Ne soyons donc pas trop surpris de ce qui est arrivé. Les Hollandais n’ayant été ni compris ni suivis, l’art, dans sa dernière, féconde et incorruptible manifestation, n’a pu s’universaliser ; il est resté, dans cette manifestation, chose locale, comme la fédération et la liberté. Entre temps, les jésuites nous ont donné, avec leur morale, leur architecture ; nous avons eu le mysticisme de sainte Thérèse et de saint François de Sales, continuateurs affadis de la trop célèbre Imitation de Jésus-Christ de Gerson, le quiélisme de Molinos, les Torrents amoureux de madame Guyon et les Maximes piétistes de Fénelon [1], marchant de front avec les galanteries de Ninon et les empoisonnements de la Brinvilliers ; la statuaire de Louis XIV, au type charnu et dodu, imité de madame deMontespan ; la peinture Louis XV, personnifiée dans madame de Pompadour ; la littérature Crébillon, Parny et compagnie ; enfin toutes les dégradations d’un idéalisme emprunté, que n’excusaient ni la spontanéité d’origine, ni aucune des qualités de l’indigénat. .
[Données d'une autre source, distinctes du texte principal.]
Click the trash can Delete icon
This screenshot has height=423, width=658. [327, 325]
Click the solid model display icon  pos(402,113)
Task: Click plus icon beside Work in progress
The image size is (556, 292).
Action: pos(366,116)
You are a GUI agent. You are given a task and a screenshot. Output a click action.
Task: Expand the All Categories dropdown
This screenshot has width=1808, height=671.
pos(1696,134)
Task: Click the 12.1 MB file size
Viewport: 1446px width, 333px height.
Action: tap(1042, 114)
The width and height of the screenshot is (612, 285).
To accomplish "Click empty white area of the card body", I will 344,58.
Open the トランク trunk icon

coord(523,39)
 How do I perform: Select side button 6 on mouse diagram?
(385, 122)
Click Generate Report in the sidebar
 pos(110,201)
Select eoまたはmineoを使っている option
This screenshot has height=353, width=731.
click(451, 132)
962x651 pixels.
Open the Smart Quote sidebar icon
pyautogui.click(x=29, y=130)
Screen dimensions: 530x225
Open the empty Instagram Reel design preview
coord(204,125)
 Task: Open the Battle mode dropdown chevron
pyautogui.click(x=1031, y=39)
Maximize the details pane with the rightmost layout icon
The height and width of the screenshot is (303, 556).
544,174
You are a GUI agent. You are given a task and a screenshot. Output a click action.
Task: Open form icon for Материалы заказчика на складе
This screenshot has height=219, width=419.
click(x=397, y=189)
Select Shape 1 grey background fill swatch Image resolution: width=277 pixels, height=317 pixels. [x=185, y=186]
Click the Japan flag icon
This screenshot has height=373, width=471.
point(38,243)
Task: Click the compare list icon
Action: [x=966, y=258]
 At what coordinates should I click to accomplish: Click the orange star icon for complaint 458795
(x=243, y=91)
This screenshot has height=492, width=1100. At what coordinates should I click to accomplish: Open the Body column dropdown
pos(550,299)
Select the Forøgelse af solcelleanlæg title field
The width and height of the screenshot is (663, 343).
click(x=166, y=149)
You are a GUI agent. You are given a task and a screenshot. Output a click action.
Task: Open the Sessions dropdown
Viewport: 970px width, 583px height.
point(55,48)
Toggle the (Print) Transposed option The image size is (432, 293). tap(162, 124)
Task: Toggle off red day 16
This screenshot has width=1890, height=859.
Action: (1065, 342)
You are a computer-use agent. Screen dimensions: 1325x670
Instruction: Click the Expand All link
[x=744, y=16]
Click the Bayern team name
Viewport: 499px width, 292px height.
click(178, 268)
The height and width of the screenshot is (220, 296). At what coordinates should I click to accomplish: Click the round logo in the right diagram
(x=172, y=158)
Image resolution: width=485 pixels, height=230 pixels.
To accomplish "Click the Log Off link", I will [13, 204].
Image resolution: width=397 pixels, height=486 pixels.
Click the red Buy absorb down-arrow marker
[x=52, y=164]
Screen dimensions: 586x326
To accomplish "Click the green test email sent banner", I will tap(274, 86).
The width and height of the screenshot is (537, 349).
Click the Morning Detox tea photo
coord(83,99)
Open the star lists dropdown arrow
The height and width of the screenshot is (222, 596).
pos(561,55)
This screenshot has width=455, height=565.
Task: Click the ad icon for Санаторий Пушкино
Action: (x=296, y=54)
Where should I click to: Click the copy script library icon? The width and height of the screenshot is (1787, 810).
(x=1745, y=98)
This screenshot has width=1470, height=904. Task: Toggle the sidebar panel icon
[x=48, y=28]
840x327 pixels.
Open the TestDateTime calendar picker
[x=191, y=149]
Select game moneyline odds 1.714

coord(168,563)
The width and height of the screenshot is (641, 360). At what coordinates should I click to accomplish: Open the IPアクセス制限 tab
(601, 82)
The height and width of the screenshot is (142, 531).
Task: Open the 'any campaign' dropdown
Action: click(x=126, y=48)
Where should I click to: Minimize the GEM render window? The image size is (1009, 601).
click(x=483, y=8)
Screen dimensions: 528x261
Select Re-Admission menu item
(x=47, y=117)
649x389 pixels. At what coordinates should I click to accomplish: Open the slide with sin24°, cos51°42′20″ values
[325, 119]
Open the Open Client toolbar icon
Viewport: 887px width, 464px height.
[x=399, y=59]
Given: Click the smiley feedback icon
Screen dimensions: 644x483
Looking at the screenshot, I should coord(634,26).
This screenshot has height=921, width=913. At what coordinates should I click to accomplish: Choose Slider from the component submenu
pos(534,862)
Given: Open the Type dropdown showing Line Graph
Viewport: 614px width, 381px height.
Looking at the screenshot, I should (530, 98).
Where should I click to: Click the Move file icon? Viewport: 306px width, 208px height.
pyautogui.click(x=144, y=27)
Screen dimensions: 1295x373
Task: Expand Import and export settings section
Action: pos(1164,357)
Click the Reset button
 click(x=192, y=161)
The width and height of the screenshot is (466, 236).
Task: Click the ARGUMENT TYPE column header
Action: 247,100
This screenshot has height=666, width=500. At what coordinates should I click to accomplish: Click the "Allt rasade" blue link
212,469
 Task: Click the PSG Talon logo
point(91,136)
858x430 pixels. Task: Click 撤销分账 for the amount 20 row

  1. De tous les écrivains et artistes du siècle de Louis XIV, Fénelon est sans contredit celui qui témoigne le mieux de la confusion des idées et de la dépravation du goût à cette époque.Païen en littérature ; jésuite, féodaliste et rétrograde en politique ; quiétiste en religion et en morale ; unissant dans la même pensée l’idéalisme grec et la spiritualité du moyen âge, Fénelon n’est ni de son temps, ni de son Église, ni de son pays ; il n’a aucune des aspirations secrètes de son époque, aucune intuition de l’avenir. Il a servi la langue et les bonnes études en contribuant plus que personneà transporter dans notre littérature les beautés et la grâce du génie grec ; mais ce travail d’humaniste ne suffit pas pour constituer, aux yeux d’une critique élevée, un écrivain de premier ordre, et lui assigner une place parmi les originaux.